[Start of section]

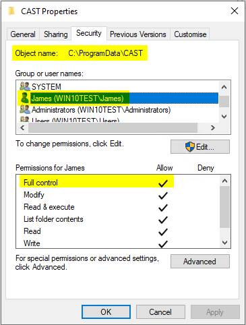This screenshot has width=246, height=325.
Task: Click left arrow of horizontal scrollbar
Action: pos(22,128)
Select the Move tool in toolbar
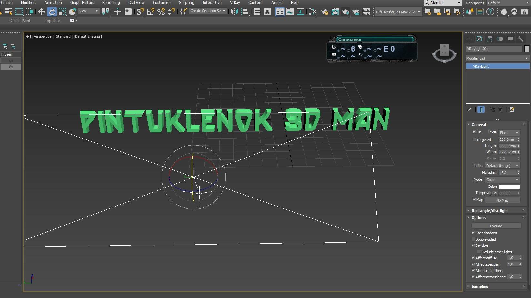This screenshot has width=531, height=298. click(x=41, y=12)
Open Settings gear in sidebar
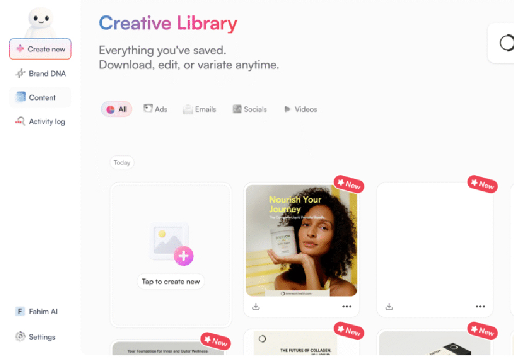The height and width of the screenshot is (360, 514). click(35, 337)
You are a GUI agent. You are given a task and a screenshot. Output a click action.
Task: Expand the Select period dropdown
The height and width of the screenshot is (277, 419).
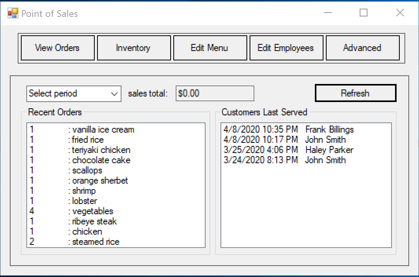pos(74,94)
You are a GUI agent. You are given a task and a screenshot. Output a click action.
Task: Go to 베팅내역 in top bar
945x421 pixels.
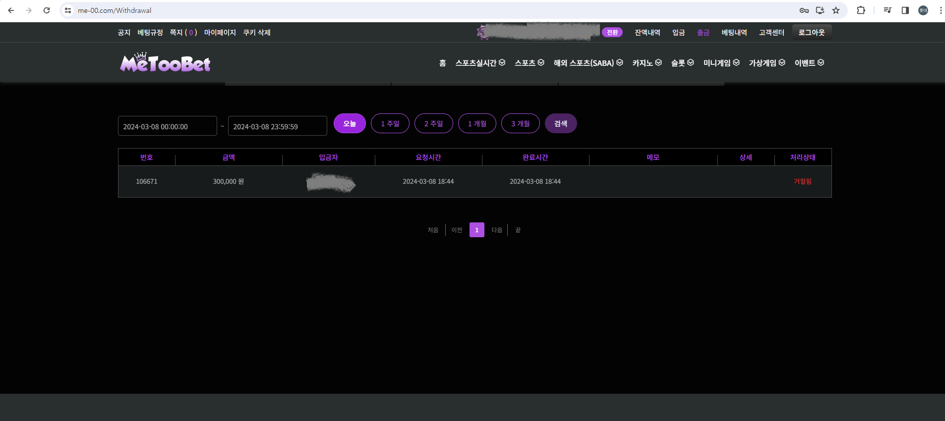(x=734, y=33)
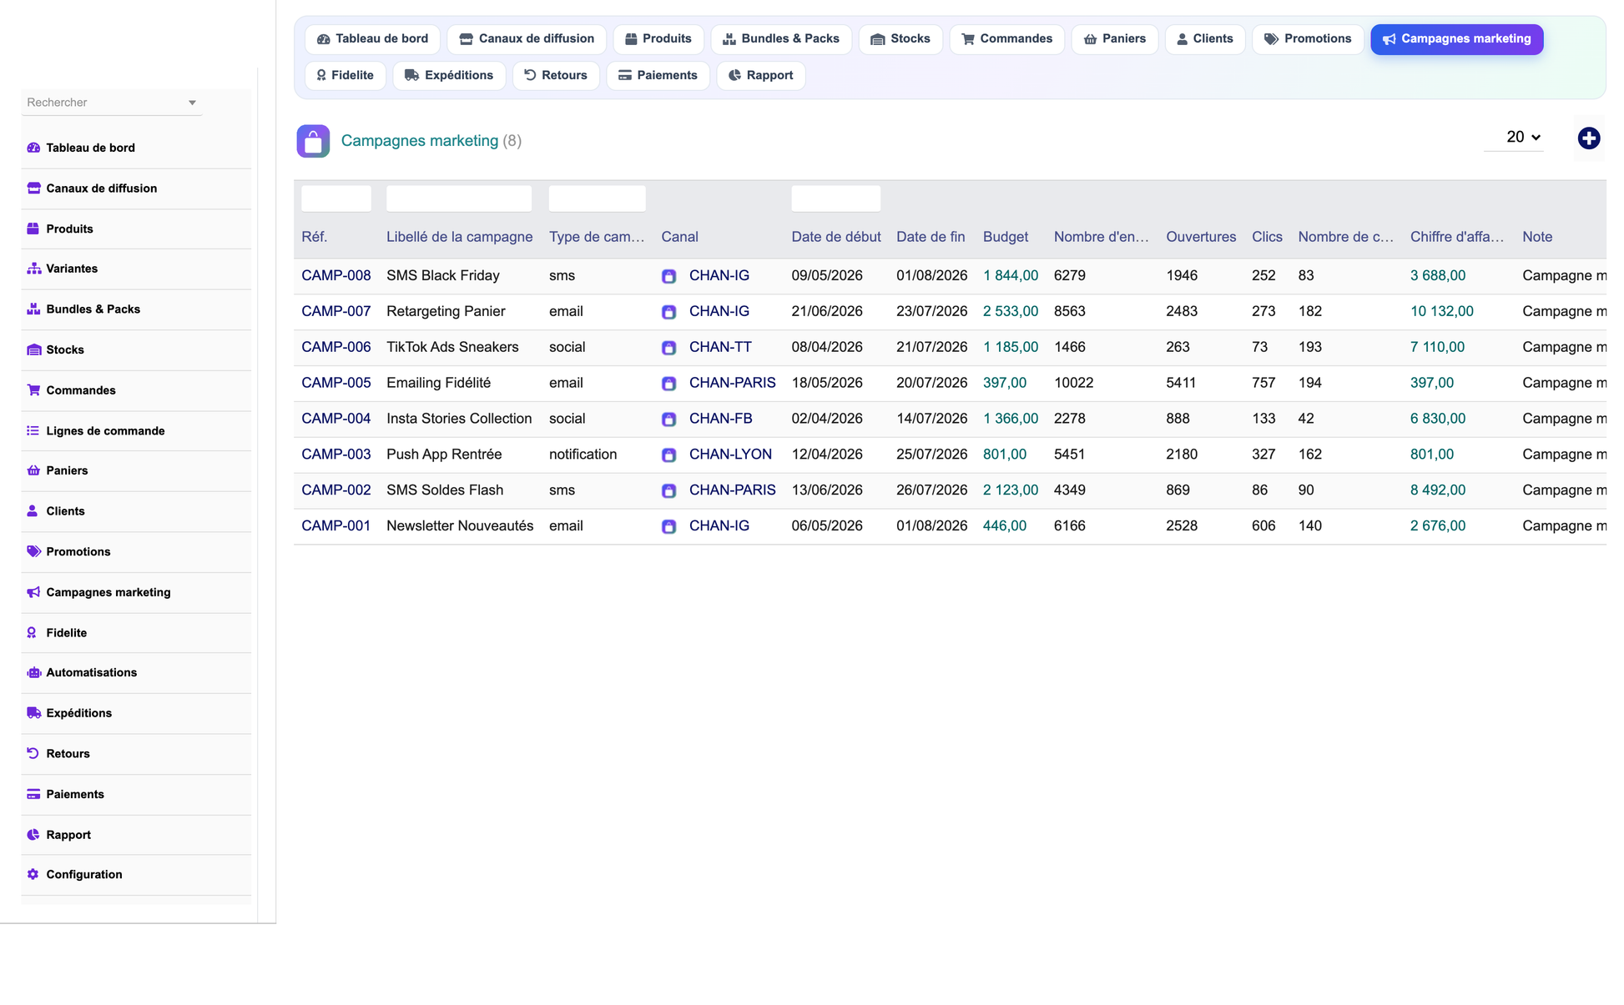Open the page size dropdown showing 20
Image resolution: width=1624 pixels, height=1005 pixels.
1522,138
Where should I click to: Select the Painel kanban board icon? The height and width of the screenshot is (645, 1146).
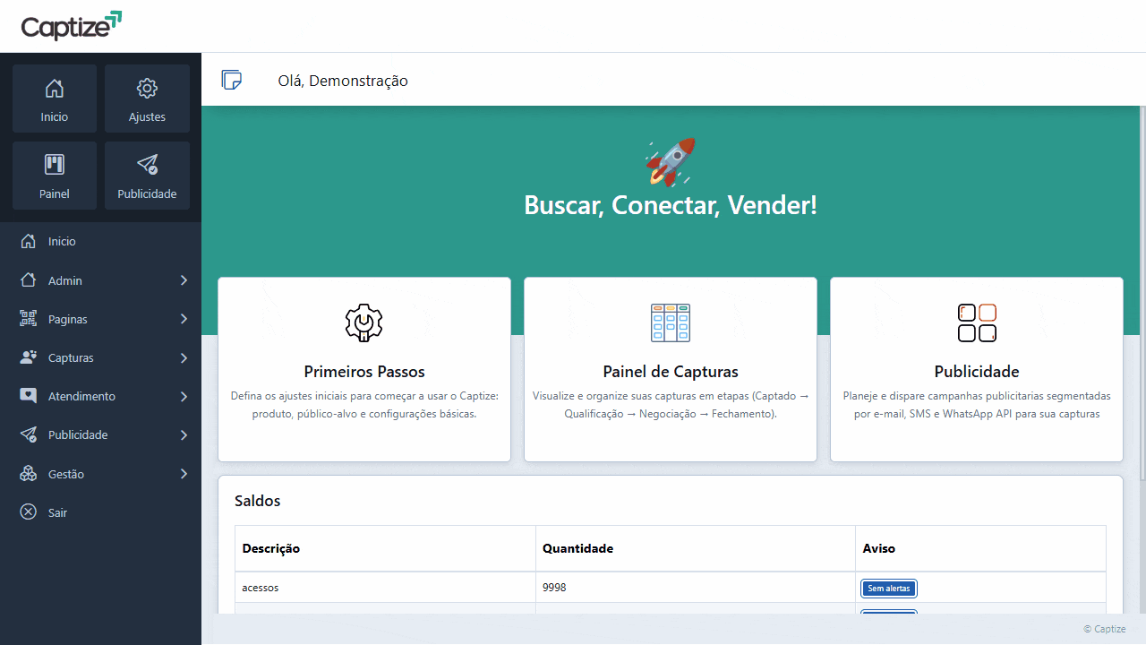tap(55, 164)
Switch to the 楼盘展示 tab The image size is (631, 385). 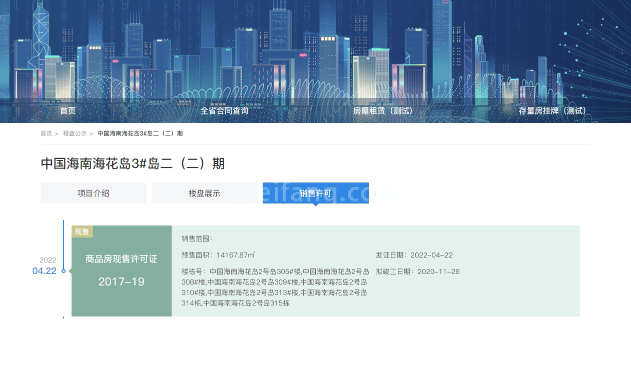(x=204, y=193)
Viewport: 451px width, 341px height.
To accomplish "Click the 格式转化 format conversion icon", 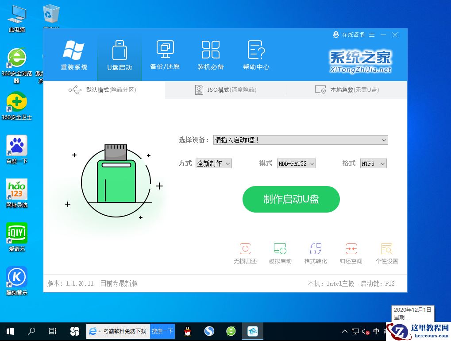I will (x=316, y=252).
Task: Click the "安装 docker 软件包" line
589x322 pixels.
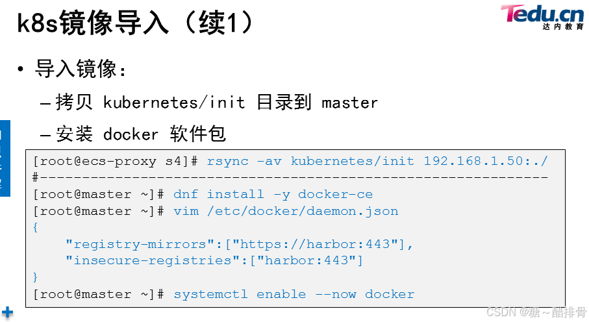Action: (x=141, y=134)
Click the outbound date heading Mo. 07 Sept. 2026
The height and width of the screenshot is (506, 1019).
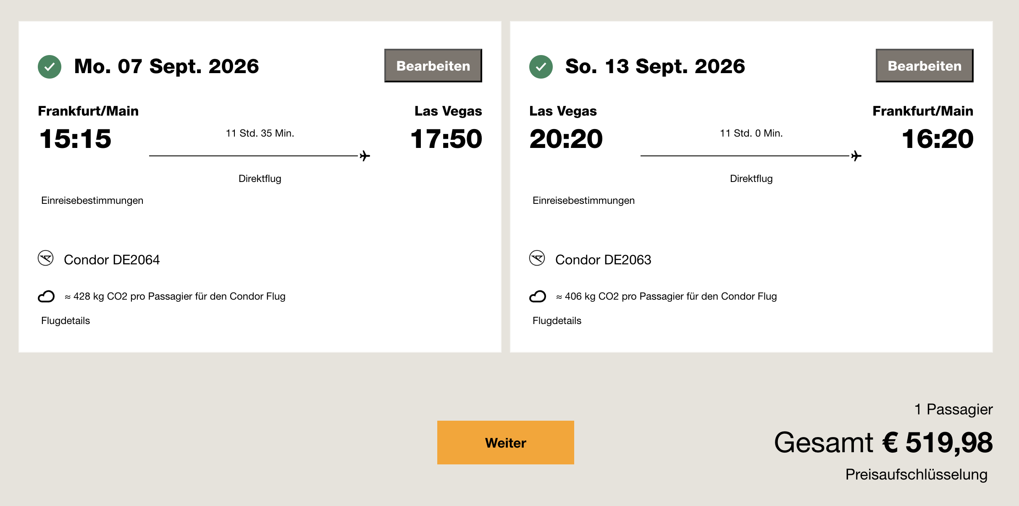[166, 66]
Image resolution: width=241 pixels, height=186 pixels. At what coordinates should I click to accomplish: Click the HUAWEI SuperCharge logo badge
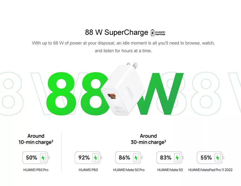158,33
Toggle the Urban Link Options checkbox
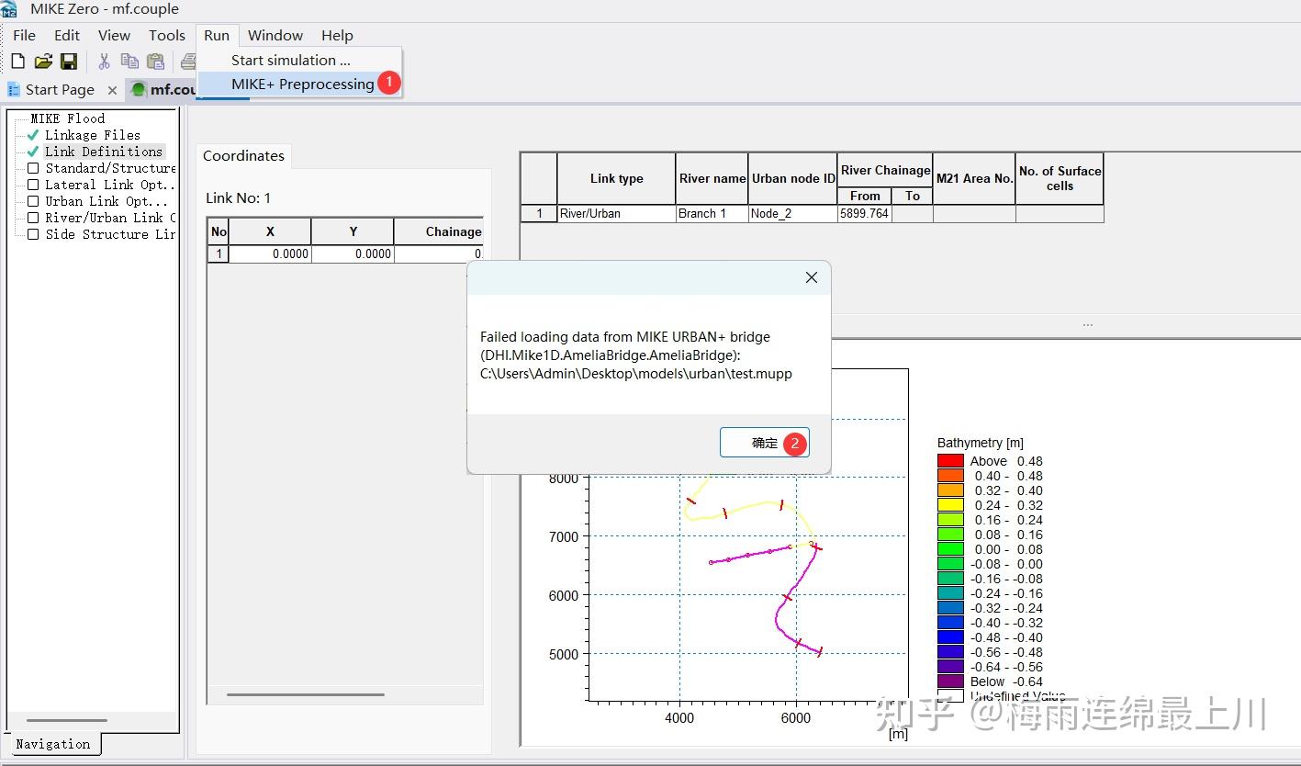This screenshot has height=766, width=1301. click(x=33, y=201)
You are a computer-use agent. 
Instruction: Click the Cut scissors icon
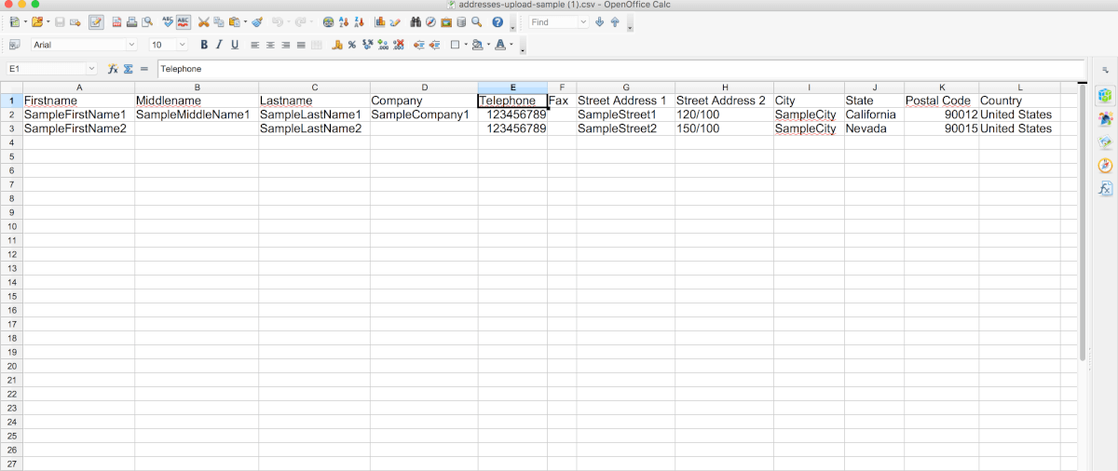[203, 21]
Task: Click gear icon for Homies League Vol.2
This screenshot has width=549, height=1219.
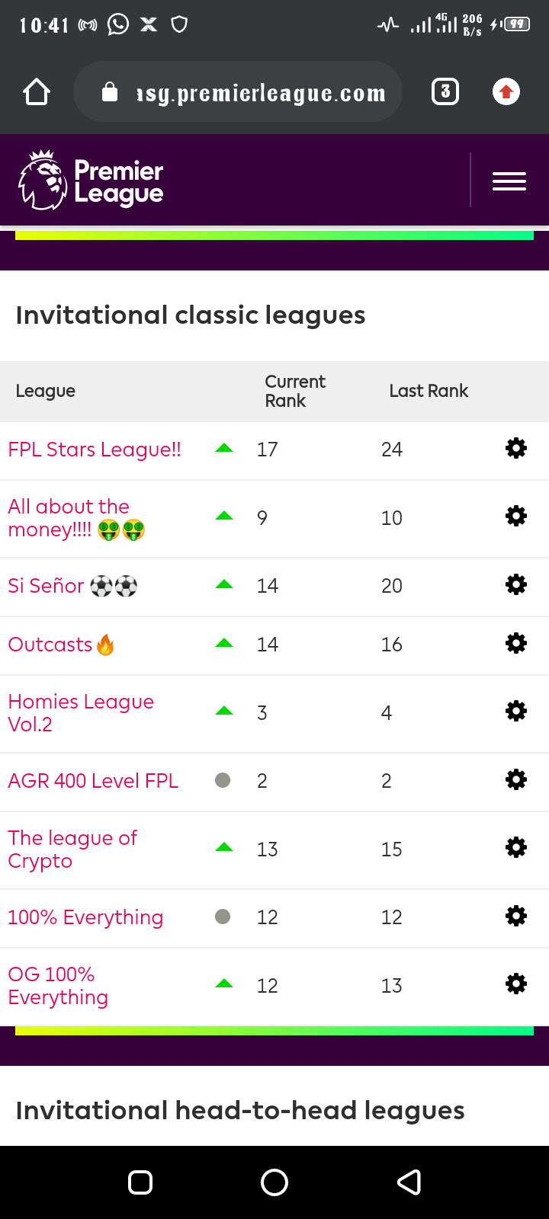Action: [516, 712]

[End of section]

» PROBLEM TO SOLVE
Please retype, exactly as they appear, the lines from the one with "Task: Click the" through the final line of the material, both included, and drop any pictures.

» TASK RESPONSE
Task: Click the "安装 docker 软件包" line
589x322 pixels.
Action: (x=141, y=134)
Click the outbound date heading Mo. 07 Sept. 2026
The height and width of the screenshot is (506, 1019).
[166, 66]
Image resolution: width=241 pixels, height=186 pixels. At what coordinates should I click to accomplish: Click the HUAWEI SuperCharge logo badge
158,33
Toggle the Urban Link Options checkbox
This screenshot has height=766, width=1301. click(x=33, y=201)
You are a computer-use agent. 
Instruction: Click the Cut scissors icon
[203, 21]
Task: Click gear icon for Homies League Vol.2
This screenshot has width=549, height=1219.
Action: [516, 712]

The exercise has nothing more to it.